Wiz’s traps have gotten better and better since he started making them in eighth grade. This one used cooking oil, electrodes and a chunk of limestone his cousin sent him from Tennessee. Our plan was to sink Yankee Jim in cooking oil and fry his ass on the limestone. It was a good trap, except it was too heavy.
I led the crew through the Whaley House cellar door. (My name is Charlie, by the way.) We’d stolen the key from a tour guide earlier in the day. I carried a Magnum flashlight—they’re the best. They’re strong and rock hard, so you can hit shit with them and they’re really bright, too.
Wiz followed right behind me. He wore his gramps’ old-school night-vision goggles and carried gear in a military backpack. He’s skinny, but he won’t let any of us carry it for him, even though the pack weighs a ton.
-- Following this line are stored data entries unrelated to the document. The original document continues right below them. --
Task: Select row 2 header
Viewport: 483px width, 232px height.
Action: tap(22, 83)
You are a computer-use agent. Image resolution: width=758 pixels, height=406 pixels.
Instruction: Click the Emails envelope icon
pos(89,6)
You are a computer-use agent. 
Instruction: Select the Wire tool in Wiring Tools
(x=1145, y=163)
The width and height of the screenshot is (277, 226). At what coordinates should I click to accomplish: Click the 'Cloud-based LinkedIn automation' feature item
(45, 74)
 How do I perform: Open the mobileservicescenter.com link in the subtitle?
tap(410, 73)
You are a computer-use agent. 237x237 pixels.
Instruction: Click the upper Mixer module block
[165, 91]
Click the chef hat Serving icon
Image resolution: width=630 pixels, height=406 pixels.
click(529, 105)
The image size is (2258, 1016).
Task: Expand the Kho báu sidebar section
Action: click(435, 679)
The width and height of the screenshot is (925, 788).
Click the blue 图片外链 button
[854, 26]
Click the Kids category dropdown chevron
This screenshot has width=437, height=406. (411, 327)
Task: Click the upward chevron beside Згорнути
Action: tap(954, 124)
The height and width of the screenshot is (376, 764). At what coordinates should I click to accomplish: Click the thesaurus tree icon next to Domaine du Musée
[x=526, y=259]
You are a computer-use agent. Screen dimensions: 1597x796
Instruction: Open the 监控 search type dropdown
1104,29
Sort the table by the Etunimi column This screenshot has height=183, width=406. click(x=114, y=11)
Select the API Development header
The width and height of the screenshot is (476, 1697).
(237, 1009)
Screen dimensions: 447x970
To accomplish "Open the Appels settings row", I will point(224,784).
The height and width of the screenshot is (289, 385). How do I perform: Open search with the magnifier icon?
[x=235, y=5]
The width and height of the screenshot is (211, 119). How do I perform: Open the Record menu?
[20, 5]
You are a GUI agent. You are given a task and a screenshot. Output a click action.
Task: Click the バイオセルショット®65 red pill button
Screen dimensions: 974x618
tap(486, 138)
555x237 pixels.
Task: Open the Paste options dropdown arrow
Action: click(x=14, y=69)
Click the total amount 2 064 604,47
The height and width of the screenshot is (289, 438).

Riley followed Wiz. He’s a big dude and he doesn’t drop stuff like some of the others in our crew tend to, so he carried the Mel Meter, which detects temperature and electromagnetic fields ghosts generate. In hindsight, it’s possible we should’ve had Riley carry the damn trap instead of the Mel, which is pretty light.
I climbed the cellar stairs into the Whaley House’s kitchen. All was dark. All was quiet. The Whaley House is the most haunted place in all of California. Quiet doesn’t necessarily mean good.
Mouse in his stocking cap, even though it was like 85 degrees yesterday, climbed the stairs and entered the kitchen behind Riley. He leaned over Riley’s elbow and shined his small flashlight. “That thing’s not working, bro. Not at all. No light. How are you going to see the meter?”
“There’s supposed to be a light on the Mel?” Riley asked. He held up the meter. Lots of ghost hunters carry digital Mel’s that look like handheld computer games. We know better. Digital doesn’t work around ghosts very well. Ours is the size of a game, but has (I guess had, since it sort of melted last night) an analog thermometer and read-out—this red arrow that rose when we got near electromagnetic fields. It did light up, too.
“We’ve been over this,” Wiz said. “It only lights up if it detects something.”
“Shh,” I said to all of them. I focused the Magnum’s beam on the door into the dining room. “This way.”
Just then Mattheson made it up the stairs, struggling with the weight of the trap in his arms. So heavy. A small fish tank filled with oil. A big rock sunk in the oil connected to a car battery strapped to the outside of the tank with electrical tape. “Hey. You smell, like, a fart smell?” Mattheson asked.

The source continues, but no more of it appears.